Fortunately, we have tools such as Apache NiFi, which allow us to design and manage our data pipelines, reducing the amount of custom programming and increasing overall efficiency. Yet, when it comes to creating them, a key and often neglected aspect is minimizing potential errors.
Although many factors influence a NiFi data pipeline, three important ones are: understanding the nature of your data sources and targets, minimizing maintenance, and following best practices.
Choosing tools tailored to big data is the first step towards an efficient data pipeline. For example, let's consider a NoSQL database, such as Apache Cassandra, which is specifically designed to help with data availability, write-intensive workloads, and fault tolerance. As a result, many scalability, availability, replication, data locality, and throughput problems are already controlled. When aggregating data from many sources at high volume and high velocity, there is no better landing pad for that data than Cassandra.
Once we have the good foundational choices and tools, let’s ensure we spend minimal time with boilerplate code and setting up infrastructure, as that takes us away from the code that matters. A serverless data service that needs zero setup or operations is optimal for that purpose. Then we can focus on what is most important for us: our NiFi pipeline, leaving the other technical aspects to experts.
Lastly, we must concentrate on implementing best practices. In our case, this means using proven techniques as a way to anticipate, detect and resolve potential problems in our Apache NiFi data pipeline.
This article focuses on this last point and what the author has learned working with NiFi developers. It gives you some actionable strategies that will increase the probability that your NiFi data pipeline function without unwanted interruptions and using quality data. However, these strategies are simple enough that the concepts can apply outside of the Apache NiFi, to other data pipelining or data flow tools, like Google Data Flow, AWS Kinesis, and Azure Data Factory.
What is Apache NiFi
Apache NiFi is an end-to-end platform that allows us to collect and act on our data pipeline in real-time. Its advantages are many. From providing a visual programming interface based on directed graphs that enables rapid development and testing, to the capacity to modify our NiFi pipeline at runtime, to its data provenance functionality that helps us track what happens with our data from beginning to end. As a consequence, businesses can start from a simple model that provides insights and results from the very beginning, and that expands into a comprehensive NiFi data pipeline.

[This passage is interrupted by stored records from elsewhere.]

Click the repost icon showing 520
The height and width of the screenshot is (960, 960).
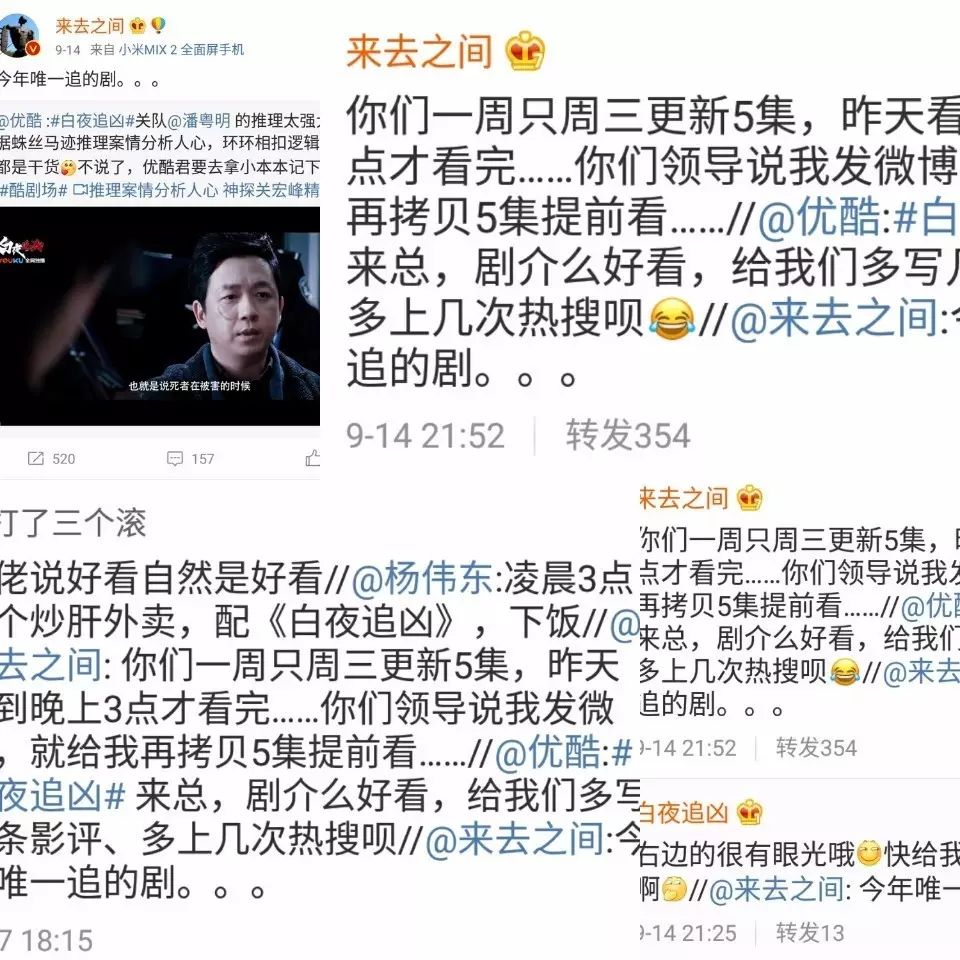[x=36, y=459]
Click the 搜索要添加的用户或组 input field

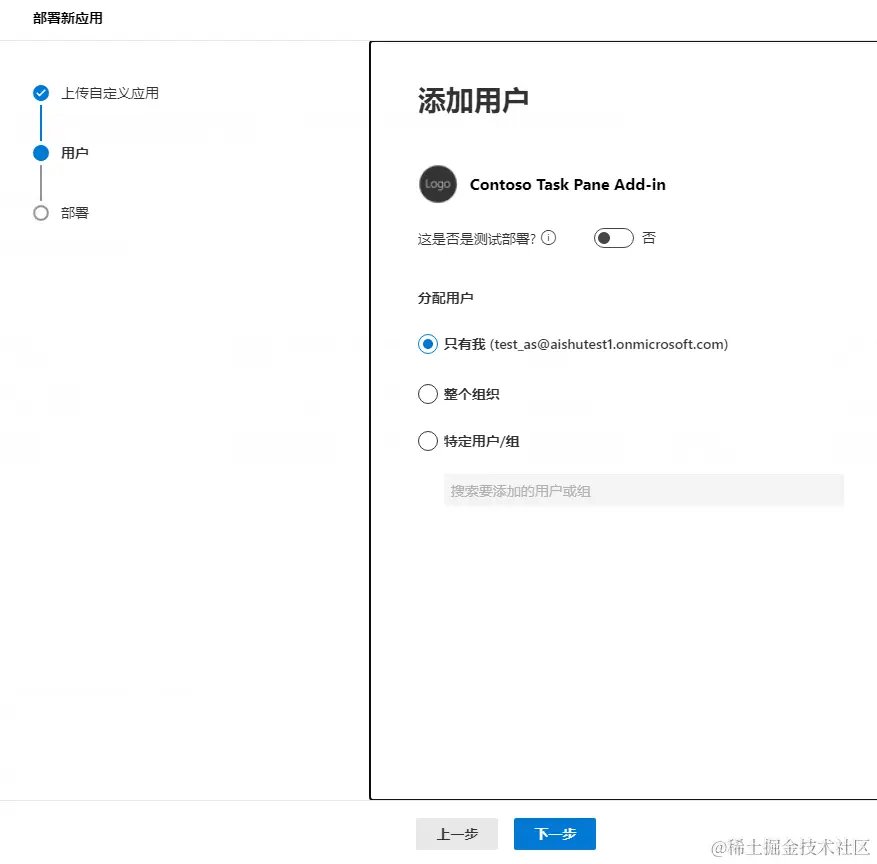tap(643, 490)
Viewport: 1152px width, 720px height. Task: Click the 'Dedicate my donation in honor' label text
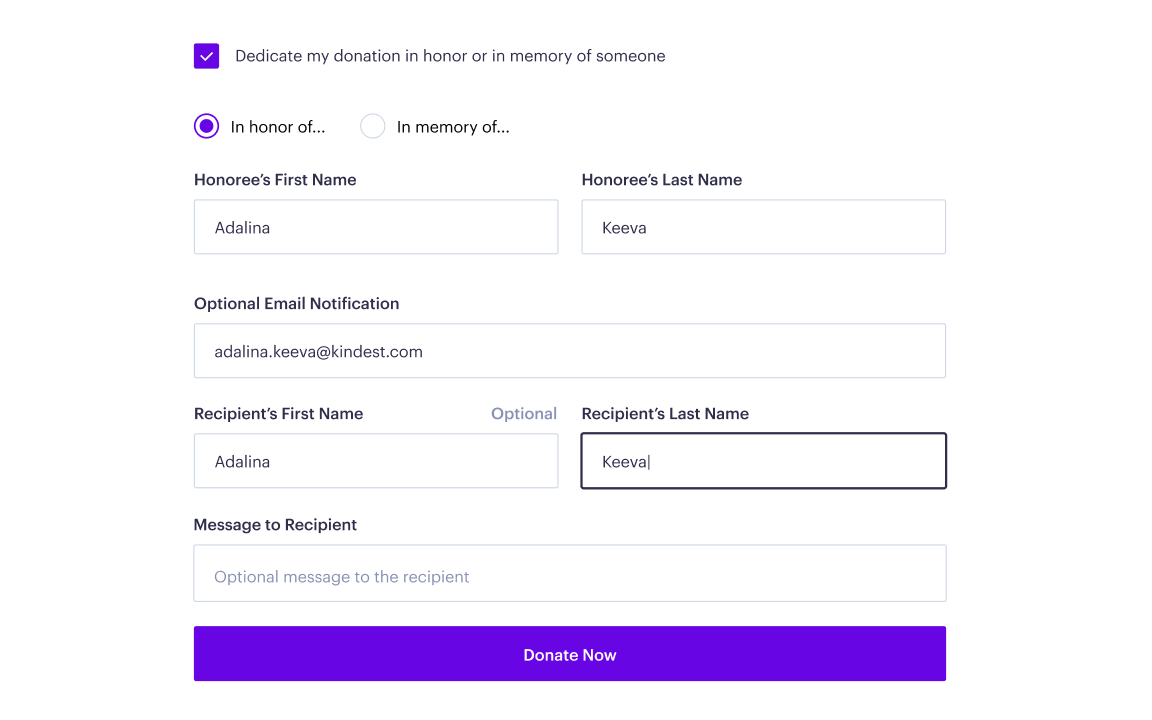[x=450, y=56]
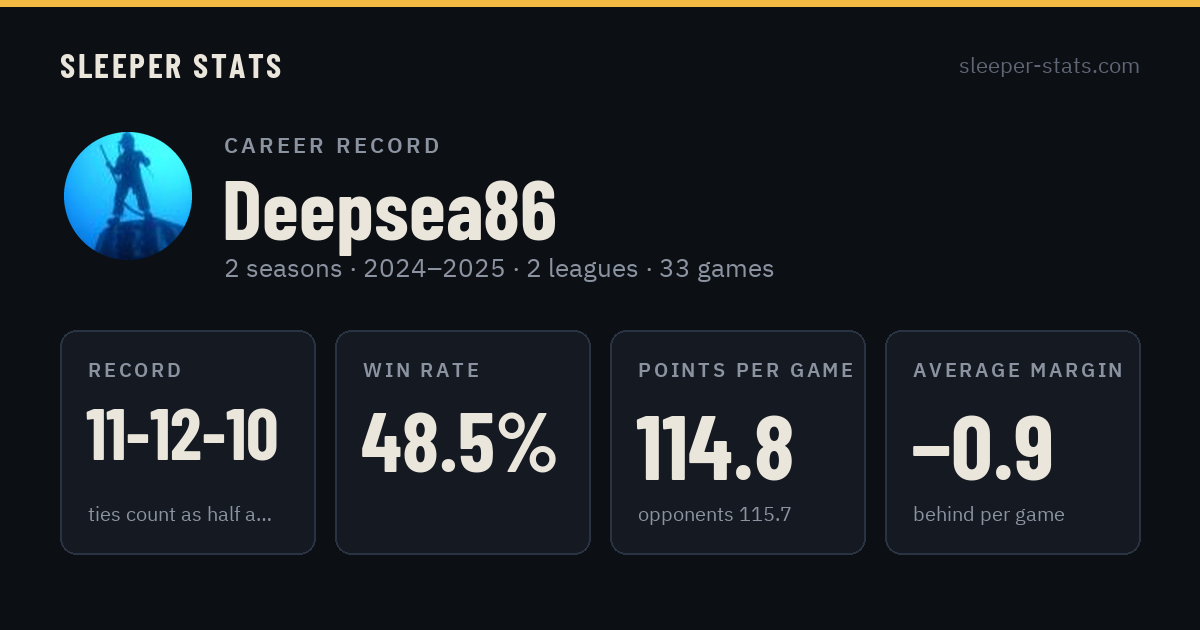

Why Error Handling in Your Pipelines Is Important
Big data brings new opportunities, and also new challenges. Apache NiFi developers cite a variety of challenges with dataflows:
- Systems fail: networks, disks, software are not perfect and sometimes fail. We humans also make mistakes.
- Data access exceeding the capacity to consume: data intake can be uneven, and sometimes results in capacity overload for our NiFi pipeline.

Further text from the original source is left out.